In a wide-ranging teleconference Wednesday with members of the media, officials with the Ohio Department of Natural Resources presented their case for the proposed 2012 and 2013 state General Revenue Fund operating budgets.
While answers were provided the discussion also left a series of unanswered - and still unanswerable - questions.
Agency officials did say, however, that its budget reflects an opportunity to still provide the needs of the public while fulfilling the Kasich Administration’s stated goal of fiscal responsibility.
Those needs may be met - in part - by such activities as plumbing for fossil fuels through the environmentally controversial practice of hydro-fracturing, or “fracking” for short, on state park property.
Likewise, agency officials said the department wants to “partner” with like-affiliated local entities such as county metro parks. When asked specifically if that includes deeding Cleveland Lakefront State Park to Cleveland Metroparks, ODNR deputy director Scott Zody said “everything is on the table.”
Zody and Natural Resources director David Mustine said that any royalties gleaned from mineral/fossil fuel activities on state park property would go into a trust fund. From this fund the Ohio Division of Parks and Recreation could tap, using the profits to help arrest on-going maintenance shortcomings, Zody and Mustine said.
However, the Natural Resources Department officials were unable to answer which state park lands might be subjected to mineral exploitation, how much fossil fuel reserves are available or how much in royalty payments might become available for the trust fund.
Thus, the public and state legislators remain in the dark as to the consequences, costs and true benefits of such activity. That is a point Zody and Mustine noted, saying that the initiate remains a work in progress.

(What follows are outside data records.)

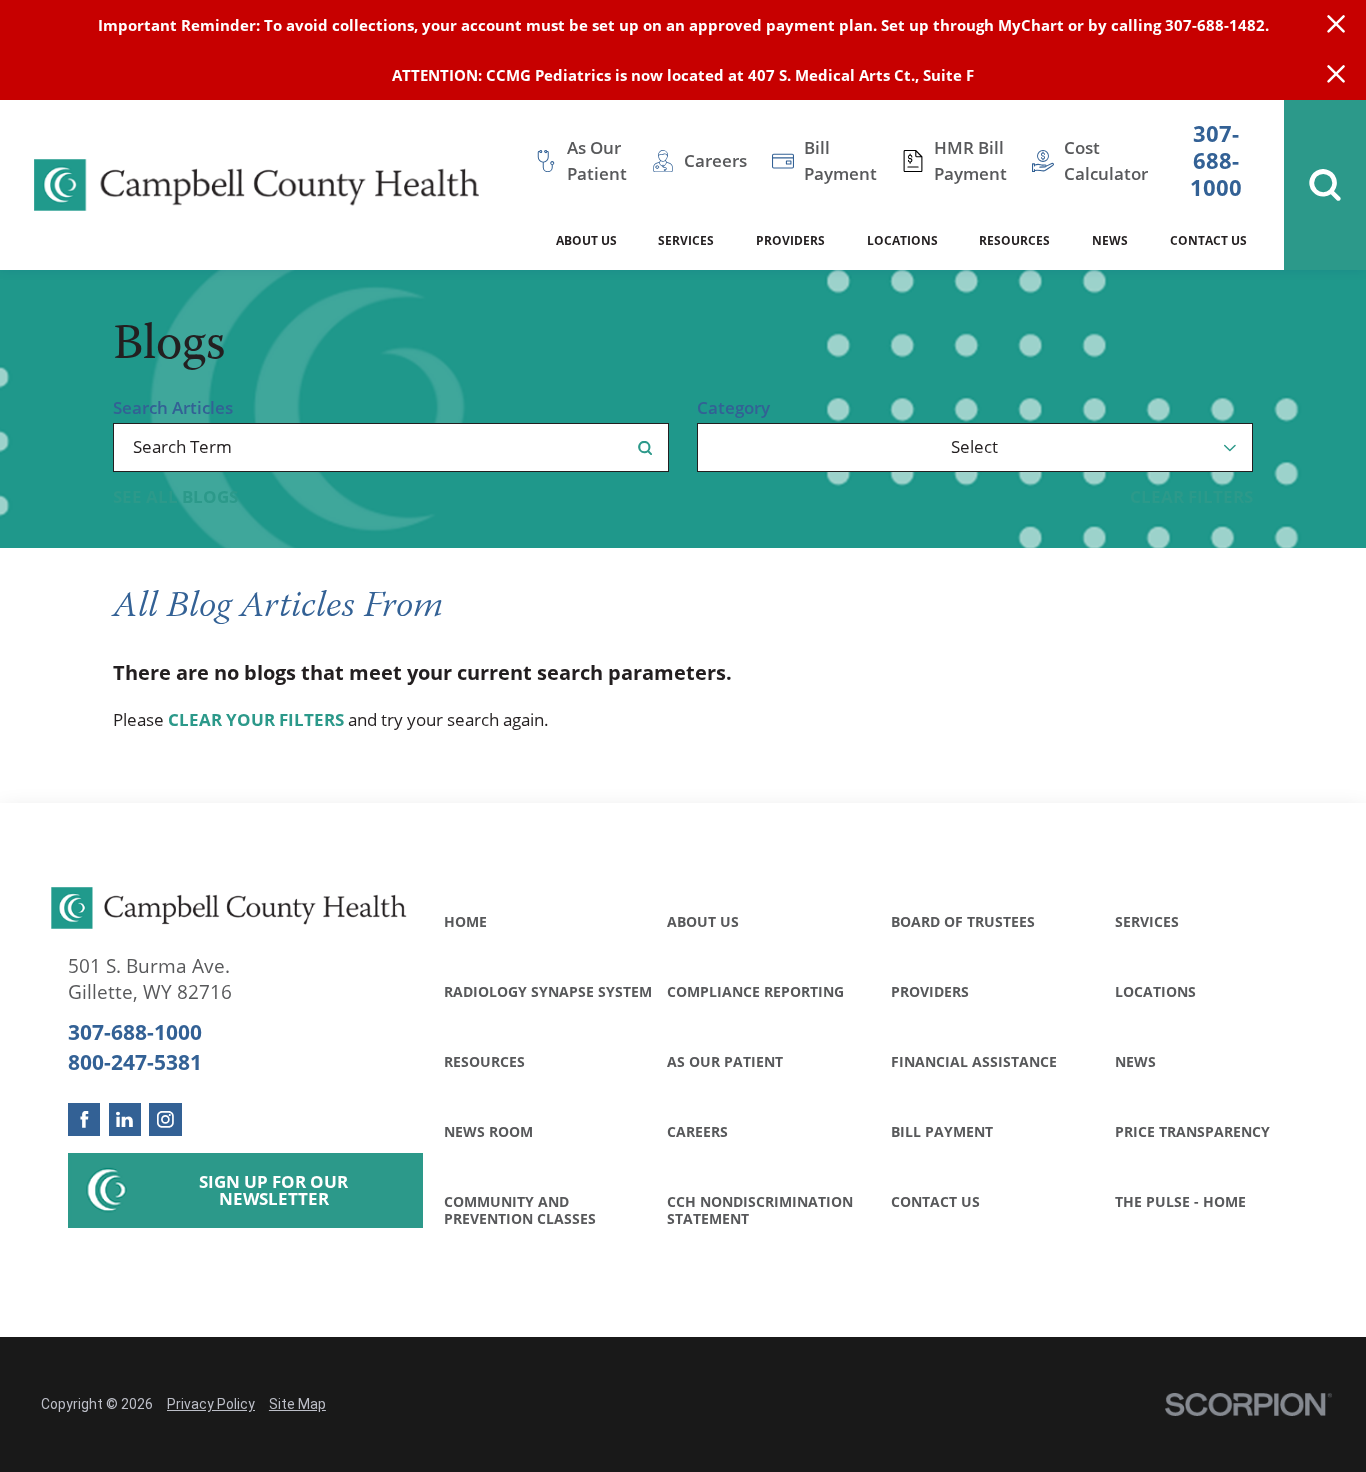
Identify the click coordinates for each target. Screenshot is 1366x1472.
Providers (930, 991)
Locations (1155, 991)
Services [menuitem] (686, 240)
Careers (697, 1131)
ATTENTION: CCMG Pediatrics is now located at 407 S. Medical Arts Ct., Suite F (683, 75)
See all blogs (175, 497)
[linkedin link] (125, 1119)
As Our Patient (725, 1061)
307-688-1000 (1216, 161)
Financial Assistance (974, 1061)
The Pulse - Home (1180, 1201)
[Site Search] (1325, 185)
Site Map (297, 1404)
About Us (703, 921)
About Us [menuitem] (586, 240)
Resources (484, 1061)
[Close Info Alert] (1336, 75)
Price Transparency (1192, 1131)
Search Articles (173, 408)
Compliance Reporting (755, 991)
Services (1147, 921)
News (1135, 1061)
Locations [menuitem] (902, 240)
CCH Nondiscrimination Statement (760, 1210)
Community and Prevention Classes (520, 1210)
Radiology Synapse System (548, 991)
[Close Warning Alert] (1336, 25)
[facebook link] (84, 1119)
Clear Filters (1191, 497)
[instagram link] (165, 1119)
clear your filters (256, 720)
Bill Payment (942, 1131)
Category (733, 408)
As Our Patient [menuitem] (597, 160)
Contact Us (935, 1201)
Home (465, 921)
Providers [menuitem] (790, 240)
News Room (488, 1131)
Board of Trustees (963, 921)
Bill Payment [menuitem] (840, 160)
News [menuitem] (1110, 240)
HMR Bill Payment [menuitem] (970, 160)
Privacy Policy (211, 1404)
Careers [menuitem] (715, 160)
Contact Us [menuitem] (1208, 240)
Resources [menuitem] (1014, 240)
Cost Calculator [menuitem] (1106, 160)
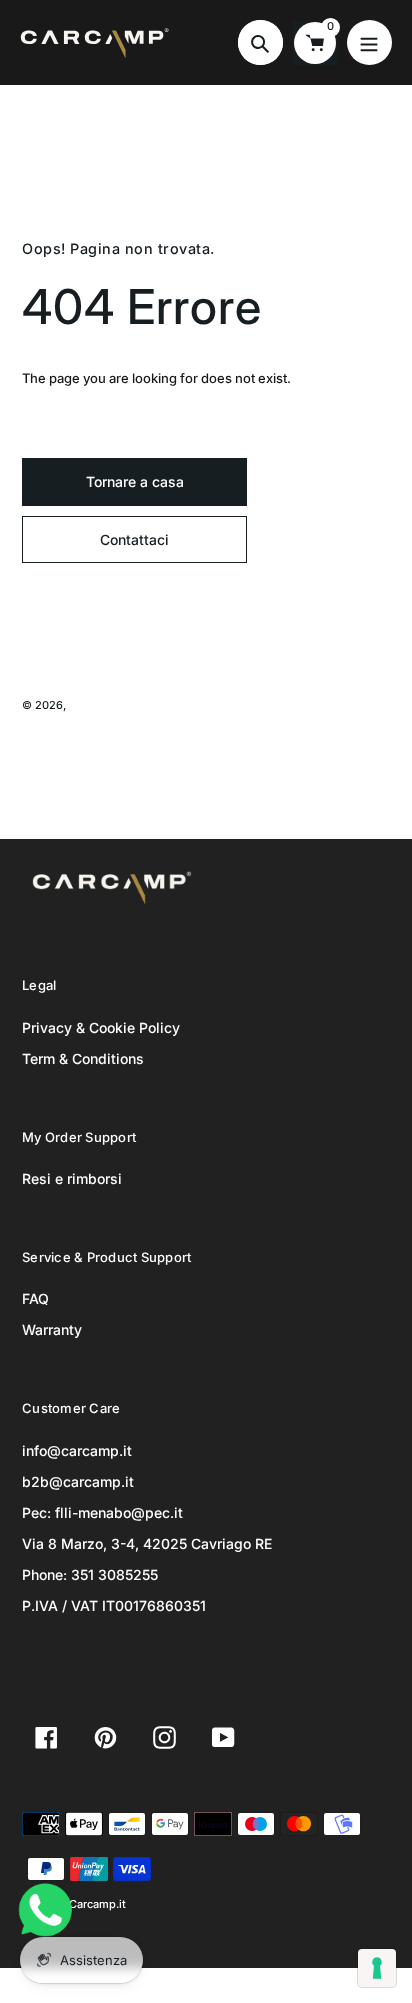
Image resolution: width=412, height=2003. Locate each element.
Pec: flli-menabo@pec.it (102, 1512)
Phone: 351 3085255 (90, 1574)
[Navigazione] (369, 42)
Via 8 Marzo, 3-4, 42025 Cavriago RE (147, 1543)
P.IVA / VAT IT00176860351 (114, 1605)
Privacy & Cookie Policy (101, 1027)
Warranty (52, 1329)
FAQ (35, 1298)
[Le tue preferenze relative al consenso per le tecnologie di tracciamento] (377, 1968)
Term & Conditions (83, 1058)
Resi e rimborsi (72, 1178)
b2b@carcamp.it (78, 1481)
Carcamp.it (97, 705)
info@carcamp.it (77, 1450)
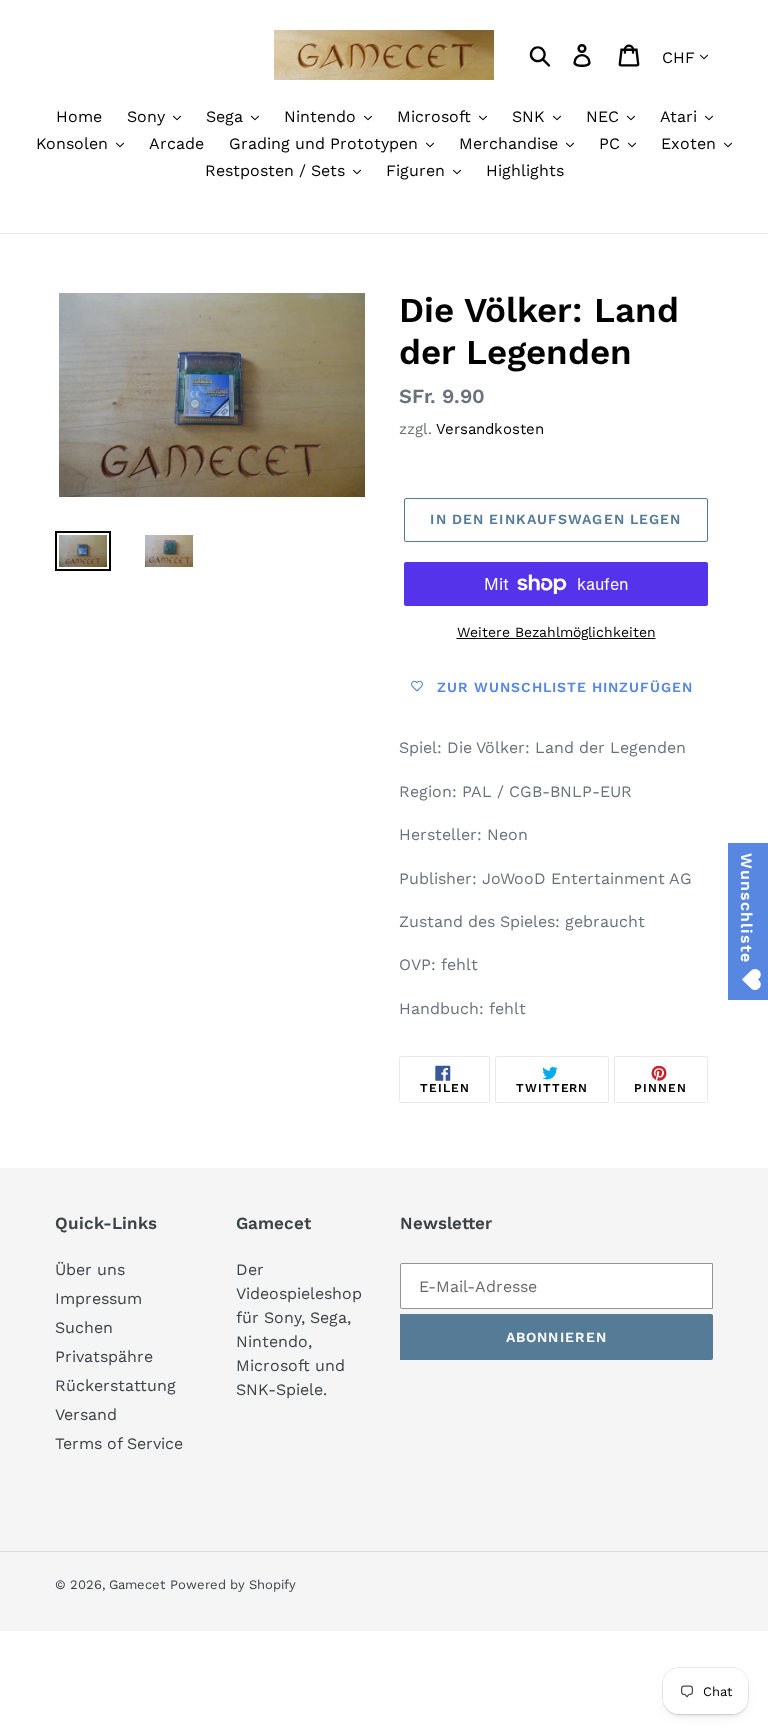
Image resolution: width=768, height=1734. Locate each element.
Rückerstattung (115, 1385)
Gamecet (137, 1584)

Also, the Division of Parks and Recreation is assuming management of the state nature preserves system.
“ODNR will be proposing Income Tax Checkoff language, consistent with previous language, that will allow the fund to benefit both preserves and parks,” an official e-mailed The News-Herald just prior to the teleconference.
“We hope this will attract more donations for both programs — funding will benefit the same types of activities (ecomanagement, habitat management, facilities improvement, research, education and land acquisition) as has been historically funded by these donations.”
One specific subject the officials did address was the Natural Resources Department’s plans to “zero out” state money previously given to Ohio’s 88 county soil and water conservation districts, among them being those in Lake, Geauga, Cuyahoga, Lorain and Ashtabula counties.
Not discussed during the teleconference, however, was that the spending authority of both the divisions of Wildlife and Watercraft will decline under Kasich’s budget plans even though these entities have the cash on hand.
On the matter of timbering in the state forest system, the Natural Resources Department officials pointed out that some of that work goes on now.
Presently, 7 million to 8 million board feet of lumber is being taken off state forests and may go up another 1 million to 1.5 million board feet. Under the sustainable certification, up to 50 percent of the potentially harvestable lumber can be removed, Zody said.
“But we’re only at 15 to 20 percent,” he said. “We could ramp that up without harming any sustainable harvesting and we might consider it.”
Asked as well how the Natural Resources Department fared when compared to other cabinet departments, Mustine said he was focused solely on his area.
When pressed, however, Mustine noted that the Natural Resource Department collects less than one-percent of the state’s General Revenue Fund. That means that other departments - on a total dollar basis - fared worse than did the ODNR, Mustine said.
And asked too how the Natural Resources Department’s constituencies - particularly those who use state parks - might view these proposals, Mustine said; “This is something that our divisions are focused on, to absorb the cuts and still (provide) a quality experience."